What needs to be done
All lines in the material with the string "agent" should be listed.

Data to process
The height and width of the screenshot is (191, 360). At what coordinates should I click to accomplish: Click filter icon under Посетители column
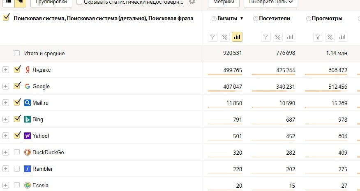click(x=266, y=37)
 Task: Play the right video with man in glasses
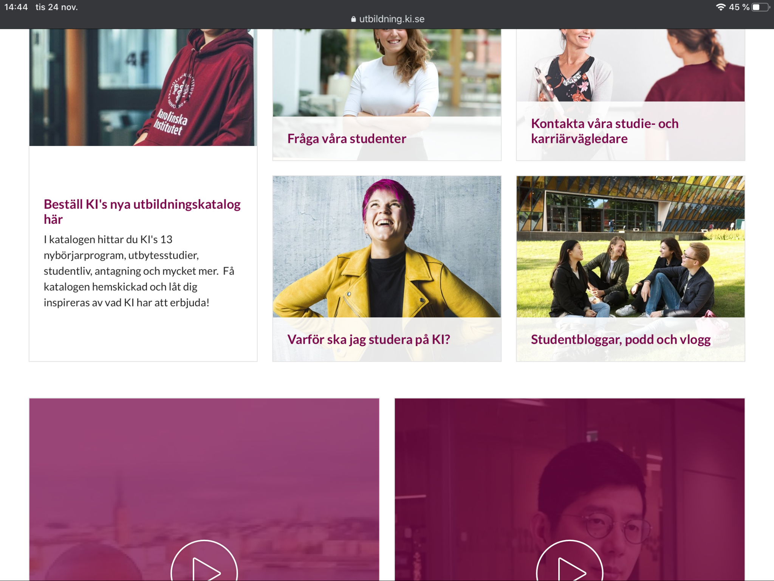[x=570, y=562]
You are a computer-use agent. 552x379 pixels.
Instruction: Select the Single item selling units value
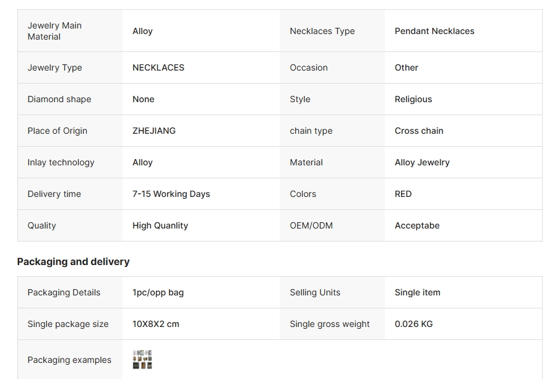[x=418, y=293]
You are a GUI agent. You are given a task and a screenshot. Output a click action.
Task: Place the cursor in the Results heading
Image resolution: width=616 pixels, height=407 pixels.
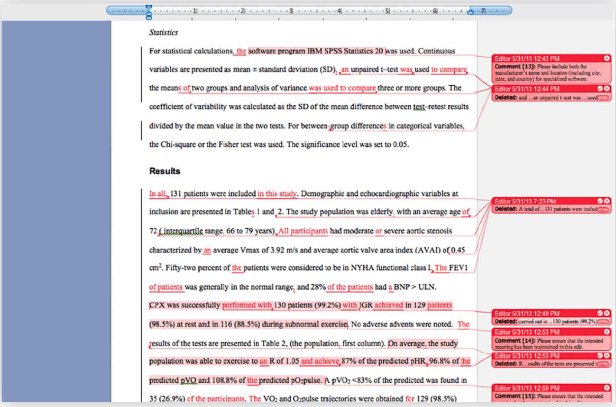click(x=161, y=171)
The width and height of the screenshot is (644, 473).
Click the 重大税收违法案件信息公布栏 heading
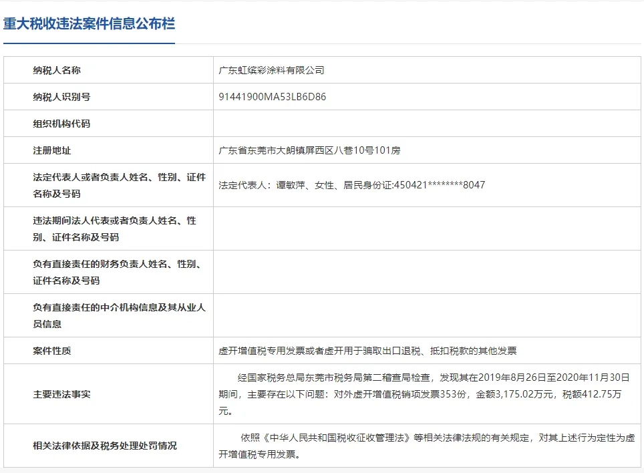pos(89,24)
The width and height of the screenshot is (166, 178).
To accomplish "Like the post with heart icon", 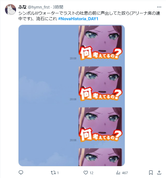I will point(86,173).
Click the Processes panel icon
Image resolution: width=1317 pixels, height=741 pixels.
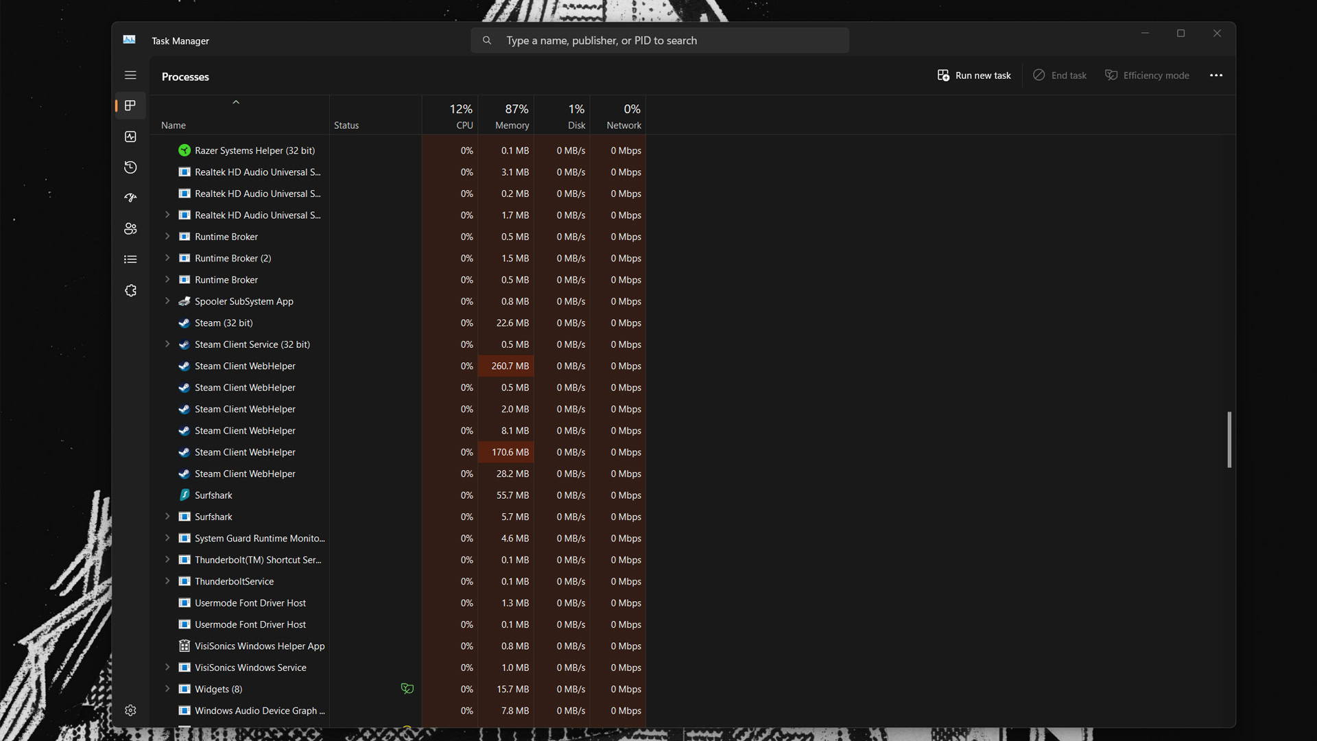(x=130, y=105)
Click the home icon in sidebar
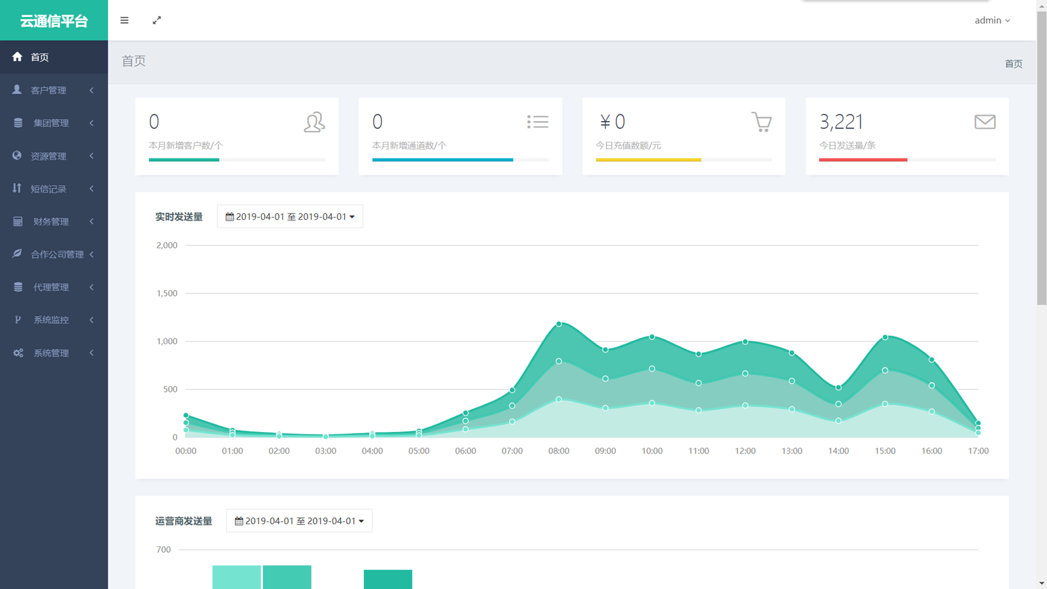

Exercise answer
You are a computer-use agent. 552x379 pixels.
You are a GUI agent. You are given a task and a screenshot. Output a click action.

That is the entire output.